Towns in Massachusetts had been sending copies of marriage records to their county's Court of General Sessions for a century when, in 1786, a law was passed requiring the courts to record these marriages "in a book to be kept for that purpose, and no other." After Maine separated from Massachusetts, a similar law was passed here, requiring city, town and plantation clerks to return, "to the clerk of the judicial courts for his county, a transcript of all records of marriages made upon his books, during the year for which he was clerk; and it shall be the duty of the clerk of said courts to record the same in a book, to be kept for that purpose." Many of these books survive, and include records of marriages for which no other evidence exists.

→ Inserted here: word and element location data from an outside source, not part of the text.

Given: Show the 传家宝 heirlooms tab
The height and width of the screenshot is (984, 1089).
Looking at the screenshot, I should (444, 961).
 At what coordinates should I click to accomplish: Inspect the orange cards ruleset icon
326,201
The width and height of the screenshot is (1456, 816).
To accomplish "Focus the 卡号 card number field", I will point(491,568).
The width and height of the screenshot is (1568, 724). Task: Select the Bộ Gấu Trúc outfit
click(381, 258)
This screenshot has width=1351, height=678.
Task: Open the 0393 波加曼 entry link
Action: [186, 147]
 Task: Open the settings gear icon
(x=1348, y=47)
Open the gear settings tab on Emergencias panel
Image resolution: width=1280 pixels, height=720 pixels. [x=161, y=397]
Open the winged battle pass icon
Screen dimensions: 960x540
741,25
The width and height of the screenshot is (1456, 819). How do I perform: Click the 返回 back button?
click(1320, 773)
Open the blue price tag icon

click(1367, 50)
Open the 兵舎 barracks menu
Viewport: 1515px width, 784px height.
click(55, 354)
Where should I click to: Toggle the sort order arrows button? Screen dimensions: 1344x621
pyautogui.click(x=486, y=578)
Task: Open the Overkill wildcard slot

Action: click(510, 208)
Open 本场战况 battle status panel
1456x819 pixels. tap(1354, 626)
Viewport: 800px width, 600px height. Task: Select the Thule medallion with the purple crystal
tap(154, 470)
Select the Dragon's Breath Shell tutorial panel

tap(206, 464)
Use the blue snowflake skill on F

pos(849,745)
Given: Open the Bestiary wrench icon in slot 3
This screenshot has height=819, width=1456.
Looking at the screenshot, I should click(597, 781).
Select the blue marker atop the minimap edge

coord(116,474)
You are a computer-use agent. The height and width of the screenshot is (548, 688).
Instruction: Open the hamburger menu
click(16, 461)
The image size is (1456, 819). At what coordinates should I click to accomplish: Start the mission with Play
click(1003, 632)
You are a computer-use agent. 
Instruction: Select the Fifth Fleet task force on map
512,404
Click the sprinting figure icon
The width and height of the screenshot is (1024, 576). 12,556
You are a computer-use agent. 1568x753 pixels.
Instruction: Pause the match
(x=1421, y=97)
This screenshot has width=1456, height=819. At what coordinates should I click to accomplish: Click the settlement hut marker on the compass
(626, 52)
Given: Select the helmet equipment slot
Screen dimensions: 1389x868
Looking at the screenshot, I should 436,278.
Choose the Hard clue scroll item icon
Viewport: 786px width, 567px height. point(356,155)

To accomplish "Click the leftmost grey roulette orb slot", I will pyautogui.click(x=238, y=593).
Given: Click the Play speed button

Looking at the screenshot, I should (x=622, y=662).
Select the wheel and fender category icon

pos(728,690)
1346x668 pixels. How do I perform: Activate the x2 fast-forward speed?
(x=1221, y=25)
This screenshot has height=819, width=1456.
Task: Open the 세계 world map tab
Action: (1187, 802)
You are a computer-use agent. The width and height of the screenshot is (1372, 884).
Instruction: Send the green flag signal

Through the efforts of the Maine Genealogical Society, returns from Cumberland, Lincoln, Oxford, Penobscot, Washington and York Counties have been transcribed and published. (Some early York County returns had been published previously, as had those of Waldo County.) Returns from Androscoggin, Hancock, Kennebec, Knox, Piscataquis and Sagadahoc Counties are also available on microfilm at the Maine State Archives. Franklin County returns have been transcribed here.
Some of these marriage records will also be found at FamilySearch, where they may be viewed online. (Click on the camera icon to view images.) These include: Androscoggin County; Aroostook County; Cumberland County; Kennebec County; Lincoln County (more here); Oxford County (relevant images begin here); and Piscataquis County.